----- Supplied material -----

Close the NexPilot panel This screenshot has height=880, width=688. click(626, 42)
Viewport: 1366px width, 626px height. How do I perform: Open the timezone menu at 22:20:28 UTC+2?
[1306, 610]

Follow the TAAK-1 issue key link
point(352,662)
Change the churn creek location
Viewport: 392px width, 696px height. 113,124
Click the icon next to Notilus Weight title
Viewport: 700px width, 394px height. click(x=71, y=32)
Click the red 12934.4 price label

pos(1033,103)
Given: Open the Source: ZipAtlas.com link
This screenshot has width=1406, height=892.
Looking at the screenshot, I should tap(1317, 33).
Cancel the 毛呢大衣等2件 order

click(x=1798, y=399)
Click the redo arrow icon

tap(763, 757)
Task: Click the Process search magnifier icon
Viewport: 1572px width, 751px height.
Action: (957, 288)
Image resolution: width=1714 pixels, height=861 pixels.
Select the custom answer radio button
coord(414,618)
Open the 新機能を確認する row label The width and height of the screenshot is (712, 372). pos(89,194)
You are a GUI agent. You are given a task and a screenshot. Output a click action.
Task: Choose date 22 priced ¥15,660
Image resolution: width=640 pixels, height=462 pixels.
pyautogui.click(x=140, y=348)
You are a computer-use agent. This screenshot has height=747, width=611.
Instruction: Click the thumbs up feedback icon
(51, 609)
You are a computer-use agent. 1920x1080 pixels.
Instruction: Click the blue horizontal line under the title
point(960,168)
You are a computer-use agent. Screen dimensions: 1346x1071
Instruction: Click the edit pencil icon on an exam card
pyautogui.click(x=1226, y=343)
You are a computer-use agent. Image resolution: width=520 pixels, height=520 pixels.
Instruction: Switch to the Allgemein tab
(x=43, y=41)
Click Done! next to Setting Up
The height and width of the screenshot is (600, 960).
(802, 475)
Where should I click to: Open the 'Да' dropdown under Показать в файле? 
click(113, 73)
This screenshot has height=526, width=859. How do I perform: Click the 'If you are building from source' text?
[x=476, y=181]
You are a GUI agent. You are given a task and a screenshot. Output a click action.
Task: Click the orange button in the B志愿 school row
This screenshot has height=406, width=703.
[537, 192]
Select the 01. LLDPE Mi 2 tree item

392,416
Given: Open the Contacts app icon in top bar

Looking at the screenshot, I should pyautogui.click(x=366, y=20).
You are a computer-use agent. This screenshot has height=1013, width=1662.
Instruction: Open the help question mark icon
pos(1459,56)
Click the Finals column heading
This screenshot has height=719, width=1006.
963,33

-----

▸ The task
Each line above with the string "computer" in it should be located and copied.

▸ Answer to the exercise
You are a computer-use agent. This screenshot has height=747, width=611.
You are a computer-use agent. 1920x1080 pixels.
You are a computer-use agent. Screen dimensions: 1346x1071
You are a computer-use agent. Image resolution: width=520 pixels, height=520 pixels.
You are a computer-use agent. This screenshot has height=1013, width=1662.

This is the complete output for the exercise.